Wednesday, July 17, 2013

Dual forms of social organisation - some useful anthropological quotes.

While the actual lived experiences of First Peoples provide valuable examples of forms of dual organisations, something of that wisdom can be found translated into the work of some modern anthropologists.

There are a few useful quotes which i share with interested readers.

Modern anthropologists of the Dutch Leiden orientation, working within the former Dutch colonial possessions (now Indonesia and Papua) found the role of dual organisation particularly striking. They may well be the European experts in such matters. Some more from them later.

The foremost modern anthropologist, Claude Levi-Strauss, who had spent some time in South America, also turned his mind to such matters.

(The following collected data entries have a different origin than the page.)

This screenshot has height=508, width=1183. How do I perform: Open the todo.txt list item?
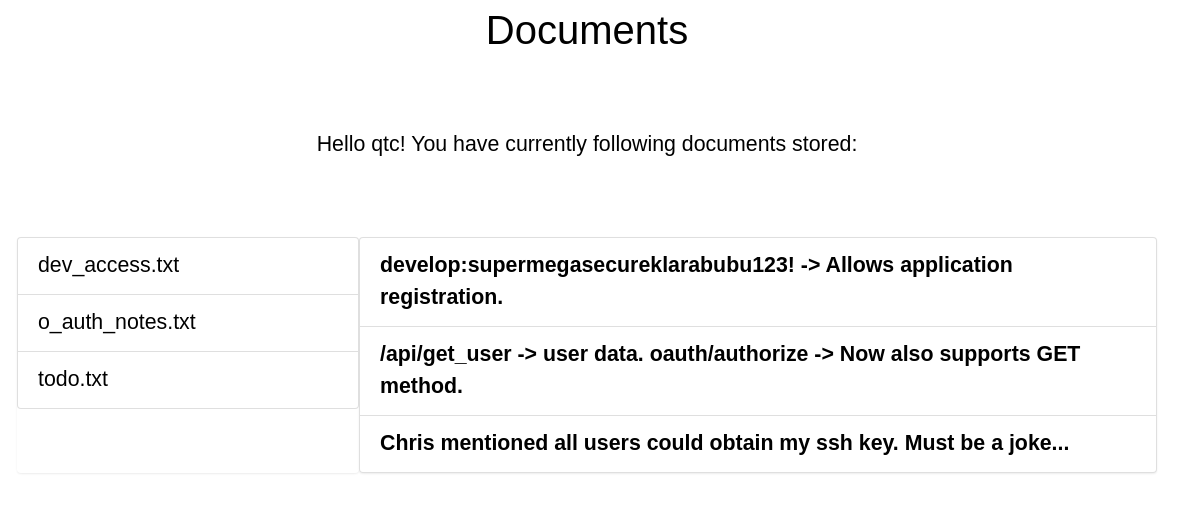click(x=73, y=379)
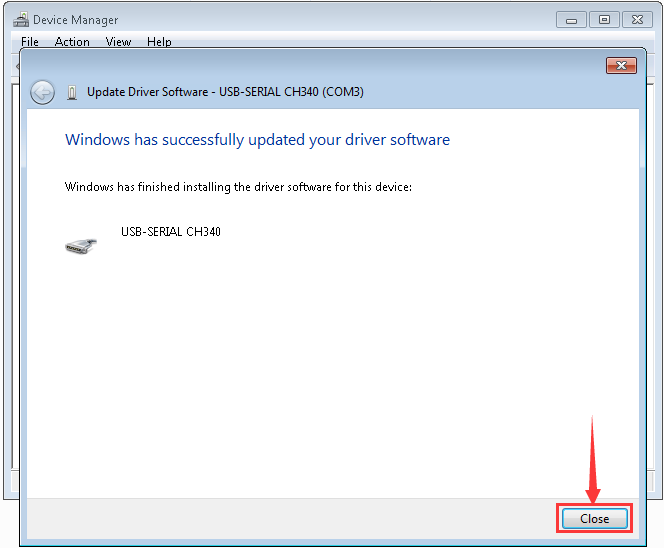Click the "successfully updated your driver software" heading
This screenshot has height=548, width=664.
pyautogui.click(x=257, y=140)

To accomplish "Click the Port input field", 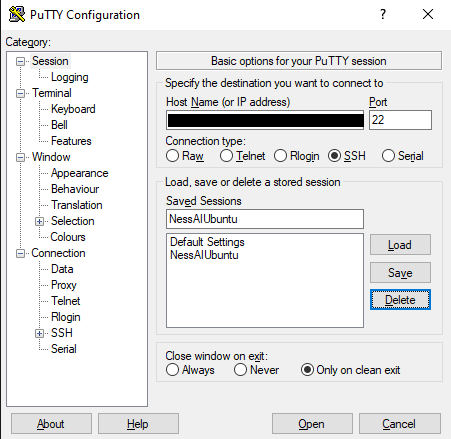I will tap(400, 120).
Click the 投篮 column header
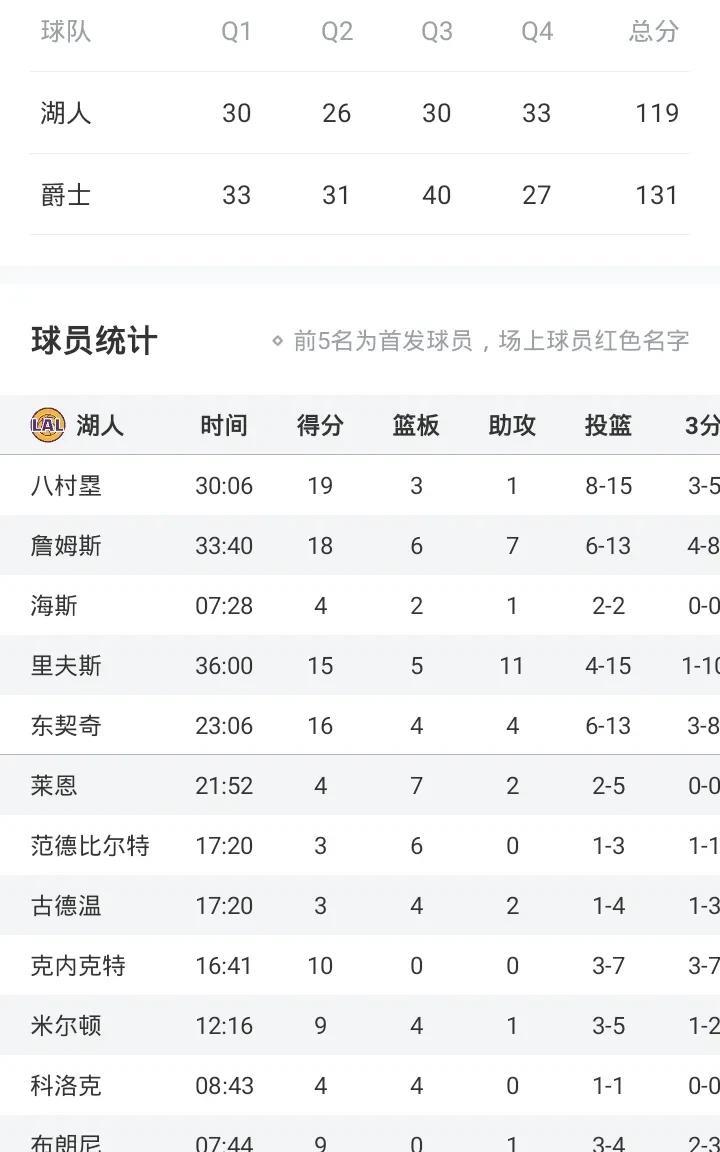 608,425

He has a chapter called “Dual Organisations” in his 1949 work which was translated into English in 1967 “The Elementary Structures of Kinship”.

In that chapter he teases out a few aspects which are relevant here:
 “… the one common characteristic of moieties is that there are two of them, and the duality is called upon to play highly varying roles as the circumstances require. Sometimes it governs marriages, economic exchanges and ritual, and sometimes some of these and sometimes only sporting contests. There would appear to be as many different institutions as there are distinguishable modalities.” (page 75)

“To understand their common basis, inquiry must be directed to certain fundamental structures of the human mind, rather than to some privileged region of the world or to a certain period in the history of civilisation.” (page 75)

“These facts tally with others which might have been added in revealing dual organization less as in institution with certain precise and identifiable features than as a method for solving multiple problems.” (page 82, emphasis added.)

  
“A probably unilateral analysis of dual organisation has all too often propounded the principle of reciprocity as its main cause and result … However, we should not forget that a moiety system can express not only mechanisms of reciprocity but also relations of subordination. However, the principle of reciprocity is at play even in these relations of subordination; this is because subordination itself is reciprocal: the moiety who wins the top spot on one plane concedes it to the opposing moiety in another.” (page ?, quoted in his later work (English trans 1995) “The Story of Lynx” at page 237. emphasis added)

These quotes provide us with some motifs for what follows. Levi-Strauss also touches, in passing, on the modern two-party system as an indication of dualism  - which i will not quote as i hope to return to it later.

For those who wish to read more from Levi-Strauss on this topic, one of his main papers is “Do Dual Organisations exist?” which is included in Structural Anthropology (Vol 1) p 132-163. He wrote this in relation to the work of Dutch anthropology.

No doubt Levi-Strauss’ trailblazing study of American mythology contains other important material. He specifically takes the topic up again in the final chapter of “The Story of Lynx” reacting, in part, to “The Attraction of Opposites. Thought and Society in the Dualistic Mode” 1989 edited by D. Maybury-Lewis and U. Almagor.